“Ele está pedindo ajuda para resgatar a dignidade que perdeu”. Foi com esta frase que a assistente social do Narev (Núcleo de Apoio e Recuperação da Vida), Cintia Peixoto Rodrigues, resumiu o estado de espírito de um dos jovens que moram no subsolo do prédio inacabado da Avenida Major Nicácio, o “piscinão”. Há dois anos, o rapaz de 18 anos é viciado em crack, abandonou a família e o filho e decidiu morar naquele local com o pai, também viciado. Ele foi o primeiro de um grupo de quatro moradores do local que aceitaram o tratamento oferecido pelos donos da clínica de recuperação a pedido do novo bispo de Franca, Dom Pedro Luiz Strighini.
Antes de se internar, todos devem passar por uma série de análises. A primeira etapa para o rapaz de 18 anos foi vencida ontem. Ele enfrentou uma entrevista com a psicóloga do Narev e depois ainda conversou com a assistente social. “O tratamento oferecido a eles é gratuito. Temos poucas vagas e muita procura. Não podemos aceitar alguém que não queira realmente deixar o vício. Precisamos ter certeza de que não estamos dando esta oportunidade a quem não a quer”, disse a psicóloga Michele Mantovani.

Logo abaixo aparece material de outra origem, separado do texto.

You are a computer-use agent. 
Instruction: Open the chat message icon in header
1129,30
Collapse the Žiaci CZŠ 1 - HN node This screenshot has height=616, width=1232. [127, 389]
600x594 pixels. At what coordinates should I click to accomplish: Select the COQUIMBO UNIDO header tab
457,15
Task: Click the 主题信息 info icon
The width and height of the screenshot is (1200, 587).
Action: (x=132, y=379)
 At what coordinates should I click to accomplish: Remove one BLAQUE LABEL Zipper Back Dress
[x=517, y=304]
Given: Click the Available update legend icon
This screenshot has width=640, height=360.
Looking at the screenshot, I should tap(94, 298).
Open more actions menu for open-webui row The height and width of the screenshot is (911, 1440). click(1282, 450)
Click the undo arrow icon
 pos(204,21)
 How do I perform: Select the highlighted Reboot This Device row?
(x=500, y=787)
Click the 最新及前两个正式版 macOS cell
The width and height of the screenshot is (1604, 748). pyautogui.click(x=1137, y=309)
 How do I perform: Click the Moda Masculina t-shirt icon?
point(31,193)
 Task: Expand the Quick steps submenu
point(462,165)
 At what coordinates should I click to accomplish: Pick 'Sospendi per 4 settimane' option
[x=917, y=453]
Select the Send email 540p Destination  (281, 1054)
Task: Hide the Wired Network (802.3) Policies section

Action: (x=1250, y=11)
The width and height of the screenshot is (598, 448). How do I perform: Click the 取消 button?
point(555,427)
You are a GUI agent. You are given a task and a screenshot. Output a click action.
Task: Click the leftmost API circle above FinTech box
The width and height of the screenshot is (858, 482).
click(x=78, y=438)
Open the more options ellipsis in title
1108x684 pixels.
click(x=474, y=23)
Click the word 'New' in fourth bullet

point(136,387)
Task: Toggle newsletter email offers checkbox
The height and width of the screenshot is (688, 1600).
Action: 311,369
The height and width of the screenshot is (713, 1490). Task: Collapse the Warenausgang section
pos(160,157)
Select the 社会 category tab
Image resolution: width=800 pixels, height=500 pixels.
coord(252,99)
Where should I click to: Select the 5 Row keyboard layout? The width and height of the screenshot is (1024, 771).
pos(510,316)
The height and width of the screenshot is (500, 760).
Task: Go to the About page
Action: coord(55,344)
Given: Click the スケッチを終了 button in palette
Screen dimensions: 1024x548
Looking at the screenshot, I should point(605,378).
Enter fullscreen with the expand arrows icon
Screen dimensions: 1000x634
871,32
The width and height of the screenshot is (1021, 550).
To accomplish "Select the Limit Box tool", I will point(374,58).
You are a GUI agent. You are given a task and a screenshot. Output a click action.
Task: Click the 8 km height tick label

Hoje o jovem ainda deverá passar por exames clínicos. “Vamos averiguar como está o estado de saúde dele para saber se precisará também de acompanhamento médico durante seu período de recuperação”. Se tudo der certo, a internação, que durará nove meses, deve começar no dia 26 de fevereiro, um dia depois de o rapaz completar 19 anos.
O processo do tratamento do Narev se divide em trabalho, oração aplicadas à doutrina católica e disciplina. “Apesar de ele estar um pouco sob efeito de drogas, ele explicou com coerência os motivos que o levaram a sair de casa e entrar no vício. A convivência ruim com o padrasto foi determinante, mas a mãe e os irmãos sempre o visitam, mantendo resquícios de laço familiar, o que é muito bom”, disse a assistente social.
Além do rapaz, sua família, que deverá acolhê-lo depois que completar o processo de recuperação, também receber atendimento. “É fundamental uma intervenção junto com a família, porque quando ele sair da internação ele precisa ter para onde ir”, disse Michele Mantovani.
Os outros três moradores do piscinão, de 21, 27 e 34 anos, que ontem também manifestaram a vontade de se livrar das drogas devem começar a serem examinados na semana que vem. O mesmo tratamento dispensado ao rapaz de 18 anos deve ser aplicado a eles.